The HIPAA Breach Notification Rule lays out what is considered a breach and what steps need to be taken to notify patients and other entities after a breach of unsecured PHI occurs. When a breach occurs, the covered entity or business associate must notify all of the people who are reasonably believed to have been affected, as soon as possible after the breach. Companies should move to quickly notify patients and can be fined if they have not issued notifications within 60 days of their discovery of the breach. 

Covered entities are also required to notify the HHS of the breach, the timeline on when they must do so depends on the amount of people that were affected by the breach. Here are the requirements that are different for the smaller versus larger breaches in PHI: 

Breaches affecting less than 500 people:

For breaches that affected the information of less than 500 people, covered entities must notify the Office for Civil Rights (OCR) within 60 days of the end of the calendar year in which the breach was discovered. If there were separate breaches of information, they must be reported separately by incident. 

Breaches affecting over 500 people: 

If a PHI breach has affected the information of more than 500 people, there are a few additional expectations for their reporting of the breach. The OCR must be notified, as with the smaller breaches, however for the larger breaches it must be within 60 days of discovery rather than 60 days of the end of the year. 

Due to the amount of people impacted, this information must be reported very quickly. Beyond this HHS report, breaches must also be reported to a major local print or broadcast media outlet in some situations. For the complete details on the reporting requirements, refer to the HHS website’s information. 

Understand potential HIPAA fines 

HIPAA is a large and extensive law that presents high stakes for organizations that need to comply with all of the aspects of it. The costs and penalties for HIPAA noncompliance can range from $100 to $50,000 based on the perceived level of negligence. 

First Tier:  The covered entity did not know and could not have reasonably known of the breach. Generally, these range to $100 to $50,000 per incident up to $1.5 million in penalties.

Second Tier: The covered entity knew or by exercising reasonable diligence would have known of the violation, though they did not act with willful neglect.  Fines for the second tier can range up to $1,000 to $50,000 per incident up to $1.5 million.

Third Tier: The covered entity “acted with willful neglect” and corrected the problems with a 30 day period of the breach. Penalties for the third tier can range from $10,00 - $50,000 per incident up to $1.5 million.

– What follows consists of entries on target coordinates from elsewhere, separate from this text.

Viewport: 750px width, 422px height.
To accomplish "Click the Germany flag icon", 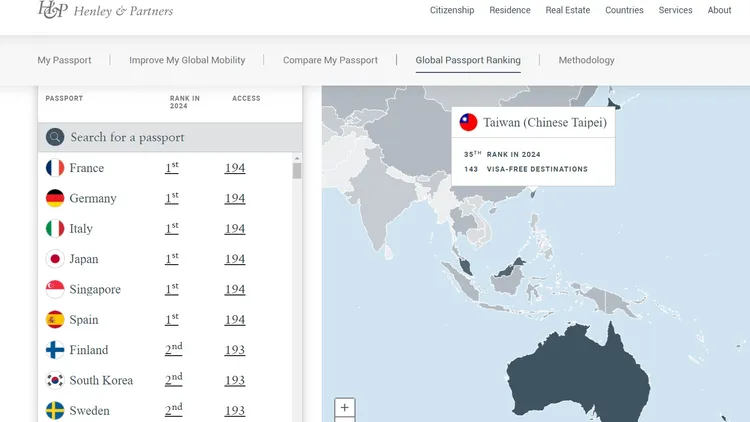I will 55,198.
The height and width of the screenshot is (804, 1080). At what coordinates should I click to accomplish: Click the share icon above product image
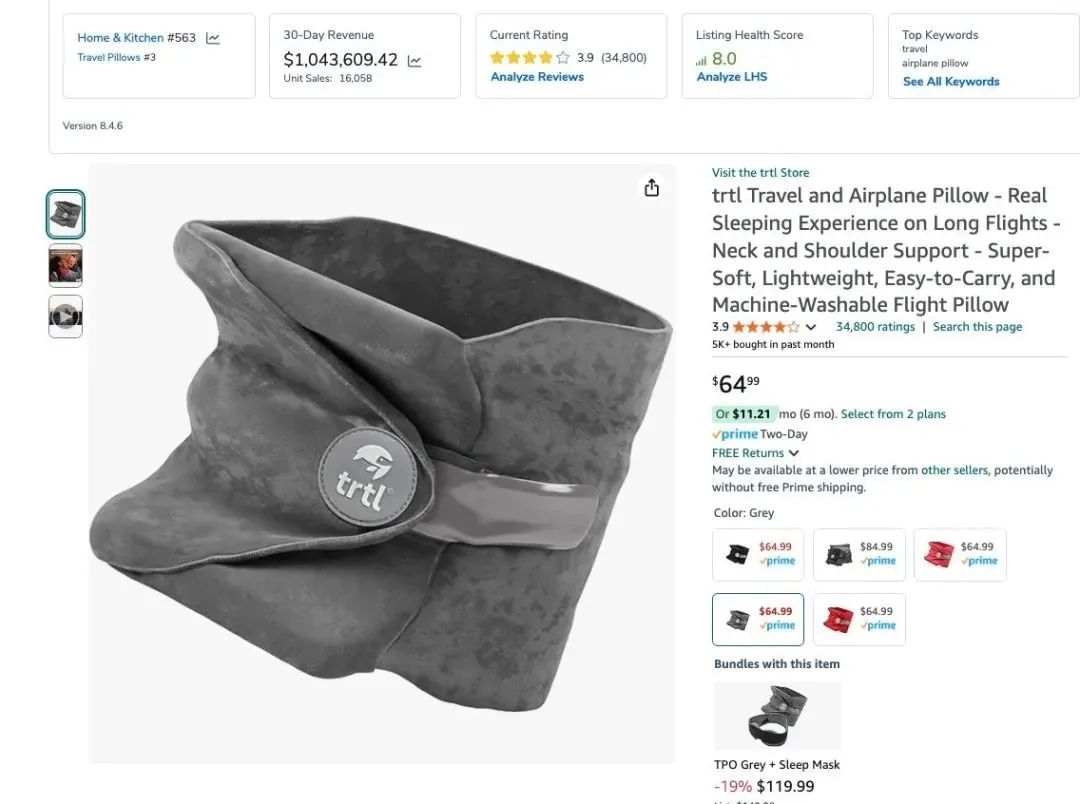[652, 187]
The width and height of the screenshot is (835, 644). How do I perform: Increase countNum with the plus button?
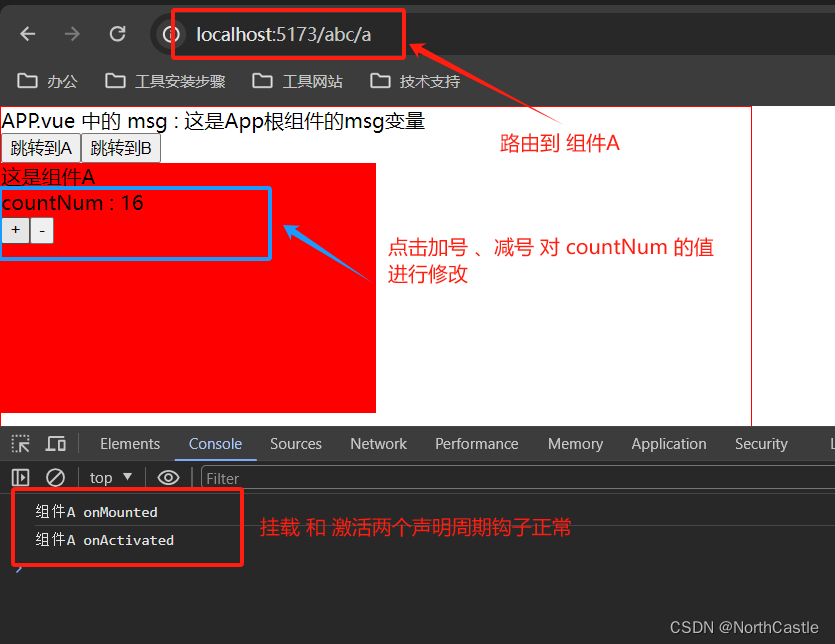click(x=15, y=231)
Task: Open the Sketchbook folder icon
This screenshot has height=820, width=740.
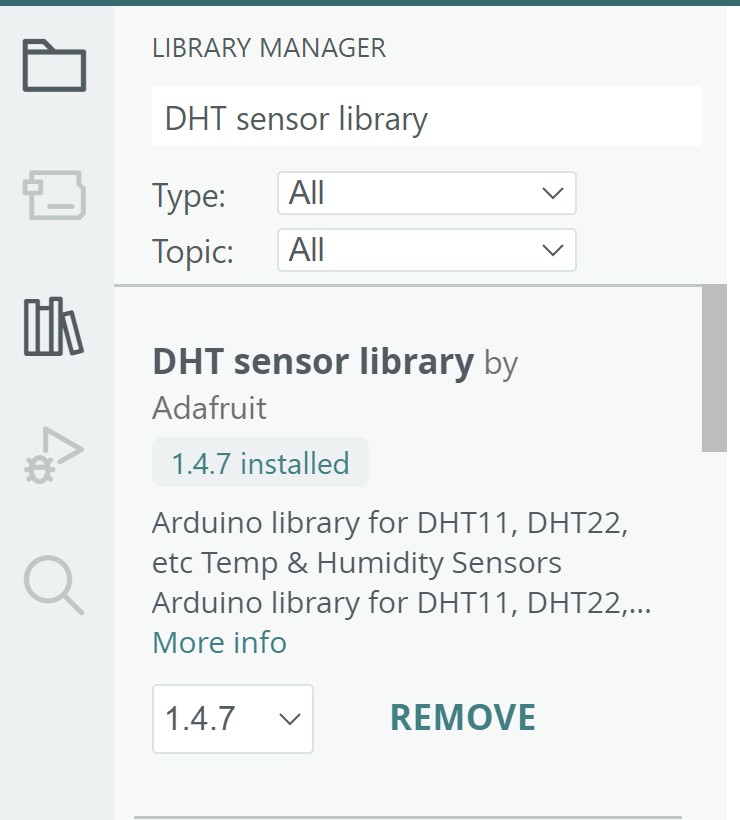Action: coord(55,66)
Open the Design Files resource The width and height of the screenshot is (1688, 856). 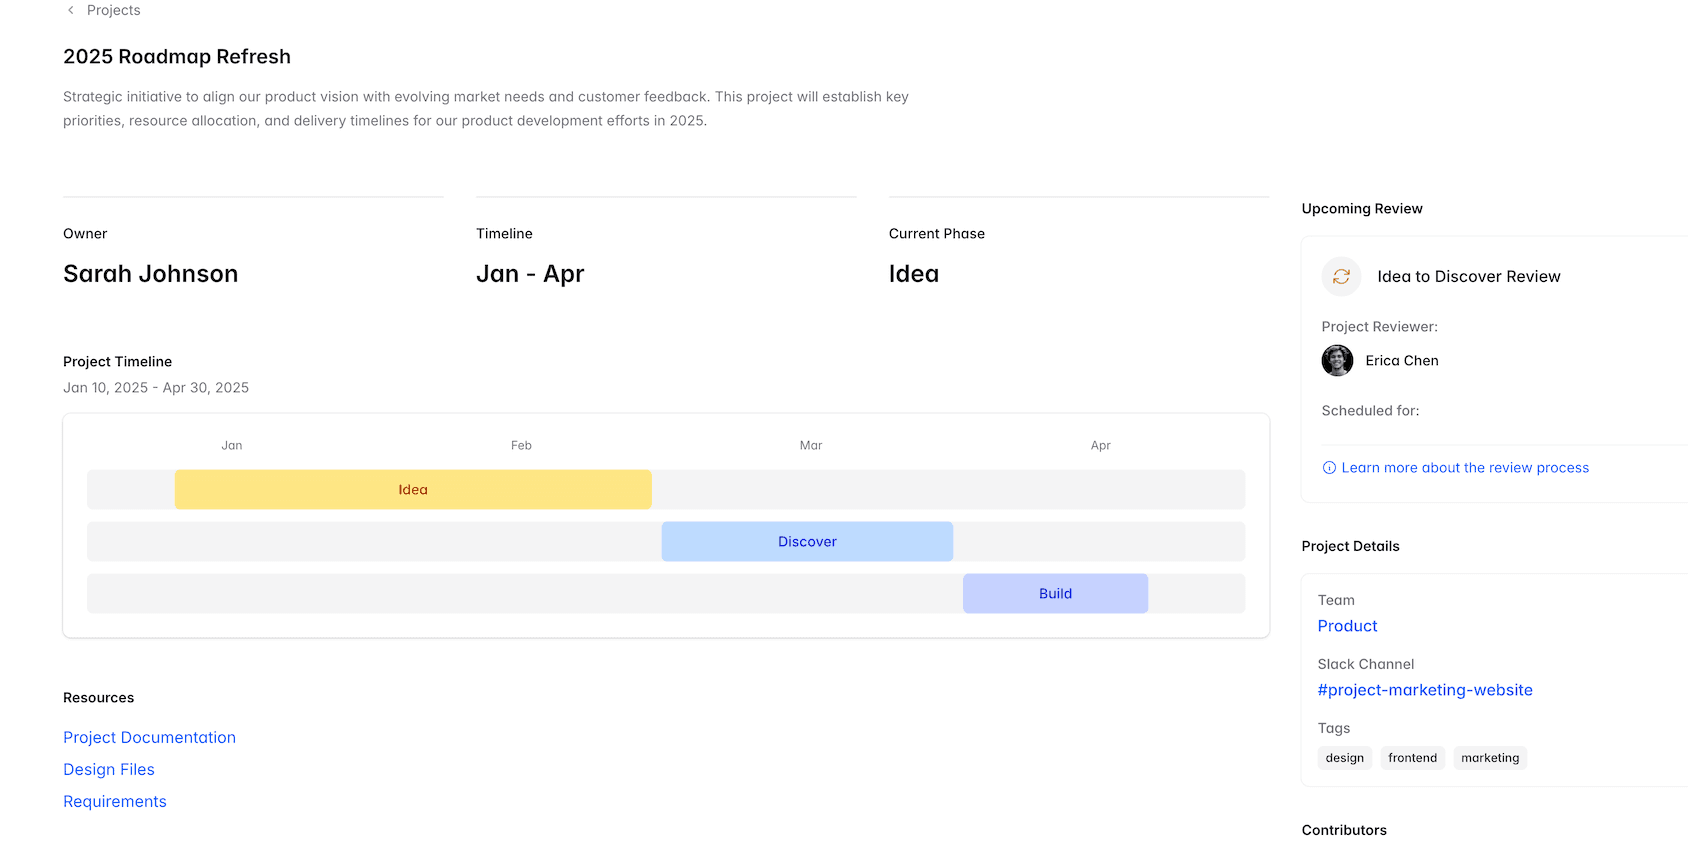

Fourth Tier: The covered entity acted with willful neglect and failed to make a timely correction. Fines start at $50,000 per incident up to $1.5 Million.

Address ways to prevent a recurrence 

Although it is required for organizations to conduct regular risk assessments, a breach means that it is time to take a close and hard look at the current processes involving PHI to see weaknesses in how the information is being handled or stored. Under the HIPAA Security Rule mandates, organizations must conduct thorough assessments of all vulnerabilities of ePHI within their specific company. 

Once a risk analysis has been completed, companies are responsible for implementing and any necessary corrective or preventive steps to address the weaknesses and risks. Even organizations that have taken steps to comply with HIPAA can experience breaches of PHI, which is an indicator that they should revamp their security controls and/or employee training to do a better job preventing a breach. 

Many of the breaches that occur are due to human error mistakes like leaving a computer open and unattended or falling for phishing attempts. Preventing these types of mistakes is fairly easy if training and retraining new and veteran employees is a priority within the organization. Covered entities and business associates might also look into implementing a monitoring system so that they are able to track employee access to each file so that they are able to identify the responsible parties in the event of a future breach.